There was severe official repression of the freedoms of speech, religion, association, and assembly of Uighurs in the Xinjiang Uighur Autonomous Region and of Tibetans in the Tibet Autonomous Region and other Tibetan areas. These minorities also faced severe restrictions on movement.

The Chinese government continued to implement counterproductive policies in Xinjiang that exacerbated tensions and targeted Uighurs for peacefully expressing opposition to official policies and actions. In September 2014, Ilham Tohti, a Uighur scholar who promoted moderation and reconciliation between the Uighur and Han ethnic groups in China, was sentenced to life in prison.

Other human rights abuses in China during the year included alleged extrajudicial killings, including executions without due process; enforced disappearance and incommunicado detention, including prolonged illegal detentions at unofficial holding facilities known as “black jails”; torture and coerced confessions of prisoners; detention and harassment of lawyers, journalists, writers, bloggers, dissidents, petitioners, and others who sought to exercise peacefully their rights under the law.

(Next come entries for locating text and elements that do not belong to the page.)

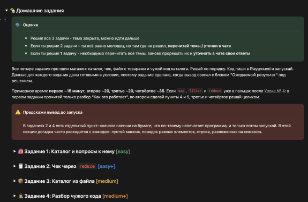Grab the six-dot block drag handle
Viewport: 308px width, 202px height.
pos(5,19)
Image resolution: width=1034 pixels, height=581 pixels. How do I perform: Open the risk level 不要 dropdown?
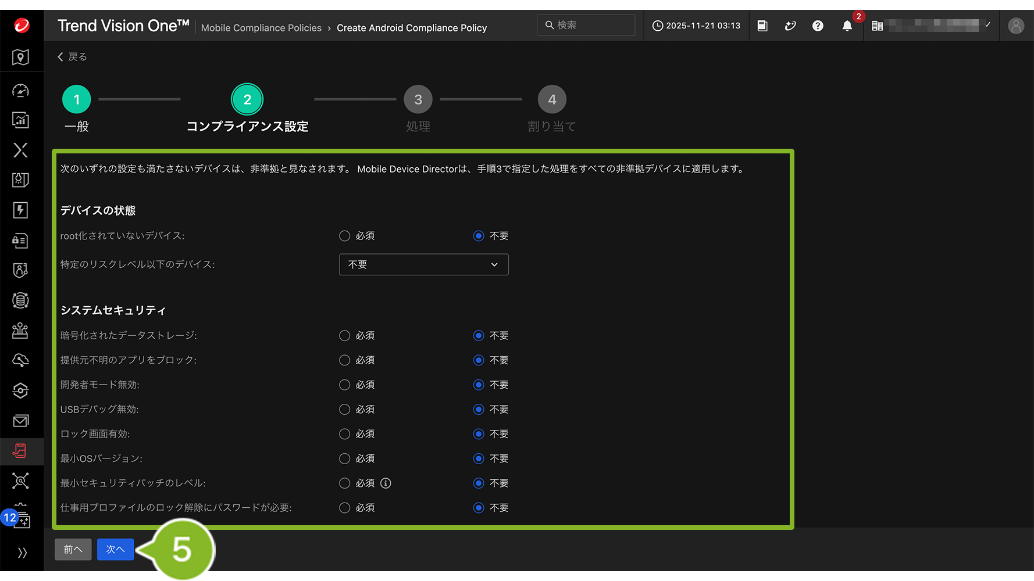(x=423, y=264)
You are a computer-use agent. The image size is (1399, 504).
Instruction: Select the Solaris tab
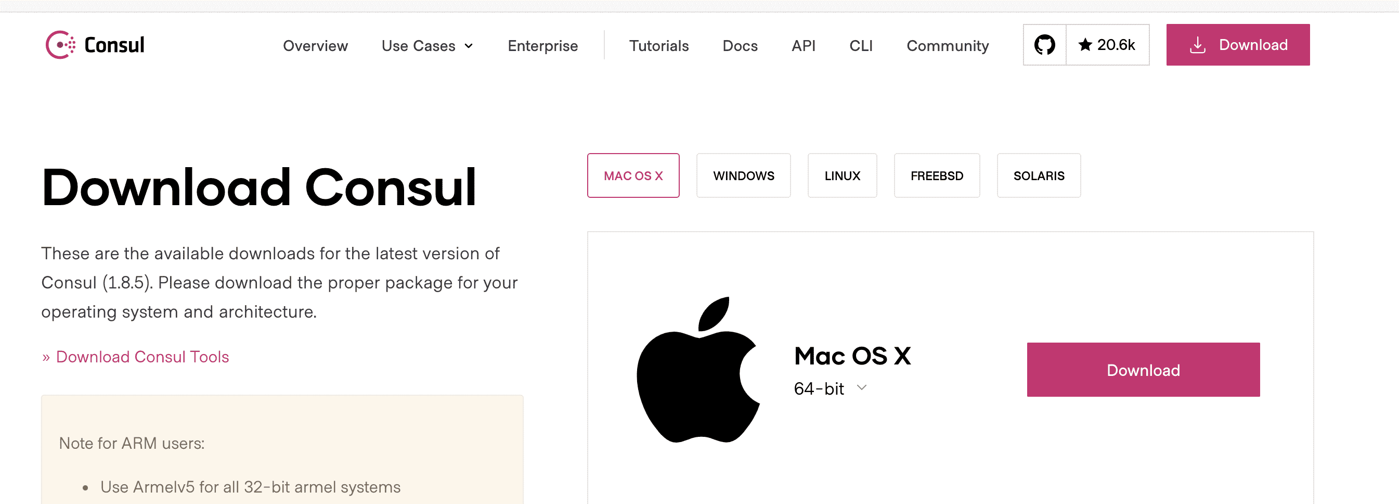[x=1038, y=176]
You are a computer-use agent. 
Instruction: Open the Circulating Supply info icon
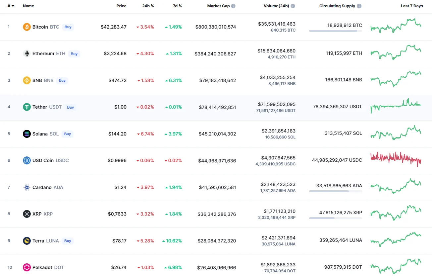[359, 6]

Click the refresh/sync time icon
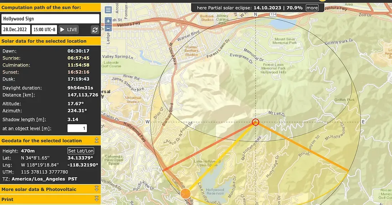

The Chinese government did not provide protection against the expulsion or forcible return of refugees and asylum seekers and pressured other countries to return Chinese citizens forcibly. The government continues its coercive family planning policy that in some cases resulted in forced abortion - sometimes at advanced stages of pregnancy- or forced sterilization.

As U.S. Secretary of State John Kerry said, “No country can fulfill its potential if its people are held back, or more so if they are beaten down by repression. . . Countries do best when their citizens fully enjoy the rights and freedoms to which they are entitled." This includes the people of China.